You can do this with any halfway decent hex editor by inverting things (which has the added bonus of being able to turn it back easily), filling sections, pasting in new data.....
Some consider this a bit crude... and it is but it is potent and though the traditional "corrupt half the ROM and go from there" approach is probably to be avoided a slightly more subtle approach can see it do things for you (the text decoding by forcing the game -- why spend 20 minutes messing around with assembly code when you can just force the game to decode it and note the result).
Two main issues are game devs probably did not expect random changes in their data so games can get a bit odd when you do this and in some instances the corruption can trigger antipiracy protection (again game devs did not expect random changes -- it is called a ROM or CD/DVD-ROM for a good reason) and any changes might trigger this depending upon the game.Analysis
I already mentioned magic stamps but the ability to detect certain types of files and methods (a process known as fingerprinting) is much more varied than that. On the GBA the cart is typically read from 08?????? so if you see lots of 08 values with 6 random values in between them (better yet if they get larger every time) you probably have a pointer section. Pointers to what I have no idea but pointers... well they point to things that are typically not random data and they will probably also have given you the lengths and starts of the sections at hand (they point to the start of things and the next one will come at the end or shortly after the previous one).
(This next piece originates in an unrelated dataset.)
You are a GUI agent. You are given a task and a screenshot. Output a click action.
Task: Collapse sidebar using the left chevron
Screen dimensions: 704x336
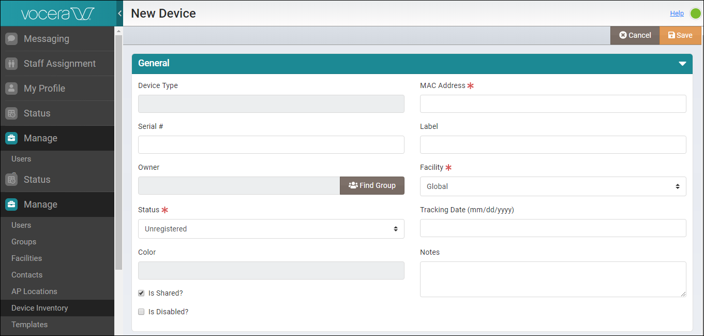[119, 13]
Many around here will seemingly also stare at a hex editor and decode files, this is not exactly what happens as they will probably be shifting the line length (if each section gives over so many bytes to the name and so many to the location and so many to the size it might not be obvious if you just see the world 10h bytes at a time, shifting it can have each of those appear on one line and things get very easy from there), looking for common things (lengths of files to be referenced, magic stamps further down in archive files and things that point to just before them). Beyond that pasting a few lines into a spreadsheet and manipulating numbers can make for some interesting things, the obvious one is if your archive format does not have file lengths and you obviously need those to extract things then by taking the start of the next file and then taking the value of the location of the start of the previous one you have your length value or something close to it (for various reasons game devs will pad other files out so the next one starts at a nice number).
Back to the stats thing you have the game in front of you, if the game is nice enough to provide you with a bestiary then that is probably also the order the game stores the enemy stats in (if not it probably is still logical -- as the dev you are effectively making a database after all and a bad database schema is to be avoided). If the game bestiary tells you attack, def, hp... then convert back to hex (this is also the reason why stats are often limited to the powers of two or half that in the cases of signed values).
Analysis also extends to looking at the thing is a tile editor, noting the sections that are 2d graphics and ignoring them or looking in a tile editor and looking for graphical patterns (humans are pretty good at seeing patterns in colours and less so at seeing them in raw hex).
Anyhow 3am is rapidly approaching so I will tie it off here. Naturally you can combine methods (I encourage it) and this was but the briefest of overviews so if you can see other approaches that come from others here or are logical variations on the theme then congratulations you are probably destined to be a ROM hacker.